外国では不動産オークションは気軽になされているようです。ですが日本では独特の事情があり不動産オークションは開催されてはいますが、現在下火であるという状況です。どうして日本では不動産オークションがあまり活用されないのでしょうか?

アメリカの不動産オークション

アメリカではTrustee Saleという裁判所の前でドンドンと不動産がオークションにかけられていく制度があります。一般の方でもポケットにたくさんのお金を入れて、ほしい不動産をその場でキャッシュで買っていくことができます。まるで果物を購入するかのように即金で不動産を買うのです。

さらにオークション業者というのも存在し、いい物件が見つかるとあらかじめ不動産を購入したい人に電話をかけ、興味がある人は現場集合。その場でがやがやと内覧して「わたしはいくらで買う」とすぐに現場で競りがなされます。その場で即決し、現金をキャッシュで払って権利書をもらい終わりというものです。

アメリカの不動産オークションはこういった仕組みのシンプルさゆえに今でも不動産購入の主な手段の一つとなっています。売り手も早く不動産を処理できますし、オークションなら買い手も納得の価格で購入できるというわけです。

日本の不動産オークション

日本でも不動産オークションが開かれていました。マザーズオークションというものです。しかし全く盛り上がらないまま不動産オークションは閉鎖されてしまいました。なぜ日本の不動産オークションはうまくいかないのでしょうか?3つの要因があるようです。

  1. 最低落札価格が高すぎた
  2. 仲介手数料を取られるのが納得いかなかった
  3. 契約に時間が掛かった
最低落札価格の問題

相場が2000万という不動産をオークションに出した時に、最低落札価格が2000万円だと誰が見向きするでしょうか。売り手としてはオークションでも最低限の利益を確保したいために最低落札価格を市場相場に合わせます。

その上に競ってくれて値が上がればいいと思ったわけです。でも買い手としてはオークションですから通常で買うよりお買い得感がある不動産物件を探したいと思います。なのに全く割安感がないがないわけですから、入札しようという気さえ起きません。

こうしてオークションのやり取りそのもの起こらないという事態になりました。外国は土地が広く、いらない不動産はドンドン叩きうるという考え方なので最低落札価格は低く設定されておりわずか100ドルで購入できることさえあるほどです。

仲介手数料の問題

日本において不動産オークションを開催するのは不動産会社です。彼らがオークションを開催する目的は手数料を得ることです。

オークションというのは売り手と買い手が直接やり取りし、中間マージンを省略することによって双方お買い得感が出るのが醍醐味なのですが、不動産オークションというのは仮に売買契約が成立した場合、売り手も買い手もオークションを開催した不動産会社に手数料を支払わなくてはいけません。

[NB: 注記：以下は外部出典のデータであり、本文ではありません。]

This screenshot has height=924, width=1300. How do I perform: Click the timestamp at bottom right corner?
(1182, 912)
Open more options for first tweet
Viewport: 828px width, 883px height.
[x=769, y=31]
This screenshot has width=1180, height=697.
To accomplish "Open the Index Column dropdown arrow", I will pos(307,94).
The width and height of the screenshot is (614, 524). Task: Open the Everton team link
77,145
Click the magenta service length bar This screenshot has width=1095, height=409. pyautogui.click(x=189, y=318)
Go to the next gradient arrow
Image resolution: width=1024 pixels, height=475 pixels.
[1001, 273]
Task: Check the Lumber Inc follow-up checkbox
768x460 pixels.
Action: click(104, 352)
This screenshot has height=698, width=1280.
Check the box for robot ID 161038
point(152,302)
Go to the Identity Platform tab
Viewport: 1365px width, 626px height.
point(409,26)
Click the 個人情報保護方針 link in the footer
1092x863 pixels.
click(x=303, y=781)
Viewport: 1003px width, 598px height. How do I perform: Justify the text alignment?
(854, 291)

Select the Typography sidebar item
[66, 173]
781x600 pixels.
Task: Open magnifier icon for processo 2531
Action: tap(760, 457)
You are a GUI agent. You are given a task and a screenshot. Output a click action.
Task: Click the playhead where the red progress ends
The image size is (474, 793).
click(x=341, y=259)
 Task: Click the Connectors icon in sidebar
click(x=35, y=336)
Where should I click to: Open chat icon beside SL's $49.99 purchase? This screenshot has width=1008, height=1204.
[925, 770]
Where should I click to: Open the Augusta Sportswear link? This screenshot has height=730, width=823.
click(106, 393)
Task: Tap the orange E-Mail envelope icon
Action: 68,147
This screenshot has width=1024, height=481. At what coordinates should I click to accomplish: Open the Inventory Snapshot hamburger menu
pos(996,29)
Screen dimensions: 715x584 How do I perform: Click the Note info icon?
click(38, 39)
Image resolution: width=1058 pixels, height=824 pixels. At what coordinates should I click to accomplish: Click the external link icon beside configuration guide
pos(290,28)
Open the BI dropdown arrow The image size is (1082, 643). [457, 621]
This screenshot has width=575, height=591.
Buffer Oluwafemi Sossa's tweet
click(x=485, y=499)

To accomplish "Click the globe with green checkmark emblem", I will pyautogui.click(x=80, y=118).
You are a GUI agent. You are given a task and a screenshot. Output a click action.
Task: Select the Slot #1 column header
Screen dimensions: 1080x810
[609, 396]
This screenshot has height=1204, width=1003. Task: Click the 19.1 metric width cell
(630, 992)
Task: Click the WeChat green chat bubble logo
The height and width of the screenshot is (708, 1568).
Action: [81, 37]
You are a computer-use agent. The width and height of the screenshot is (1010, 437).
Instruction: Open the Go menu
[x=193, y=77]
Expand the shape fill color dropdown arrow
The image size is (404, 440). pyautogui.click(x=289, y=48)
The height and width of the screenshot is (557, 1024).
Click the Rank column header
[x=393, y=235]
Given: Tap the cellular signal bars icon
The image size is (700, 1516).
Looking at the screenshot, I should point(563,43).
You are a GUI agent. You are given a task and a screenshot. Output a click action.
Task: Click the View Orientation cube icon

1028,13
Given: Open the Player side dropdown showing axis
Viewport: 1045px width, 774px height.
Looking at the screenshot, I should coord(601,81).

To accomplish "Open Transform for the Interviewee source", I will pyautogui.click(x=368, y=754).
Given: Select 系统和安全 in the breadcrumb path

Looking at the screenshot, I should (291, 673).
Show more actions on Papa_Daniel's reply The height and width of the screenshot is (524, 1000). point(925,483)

仲介手数料は売買価格の3%+6万円もしますから、売り手も買い手もオークションでの費用削減のうまみがないのです。外国にも手数料が発生する場合もありますが、日本ほど高くはありません。

契約までの時間の問題

オークションで仮に契約が決まった場合、外国のように「即金を渡して。ハイ!終わり」とはなりません。トラブルを事前に防ぐのが日本の国情。オークションを開催し手数料をもらう不動産会社は、売り手買い手双方が売買価格が合意となると、売買契約前に法務局や区役所に出向き、登記や税金関係の書類を全て揃えないといけません。

1ヶ月ほどして本契約の用意が整ったときには、売り手と買い手のどちらかが心変わりして結局本契約とはなりません。不動産会社は無駄骨を折るケースが多々見られ、効率の悪いオークションは人気を博さなかったのです。

今後も進まないであろう不動産オークション

上記のように売り手・買い手・不動産会社のいずれもうまみの少ないのが日本の不動産オークションの実態です。この島国日本においては一つ一つの不動産の価値がとても高いので、簡単売買が売りのオークションという方式は向かないのかもしれません。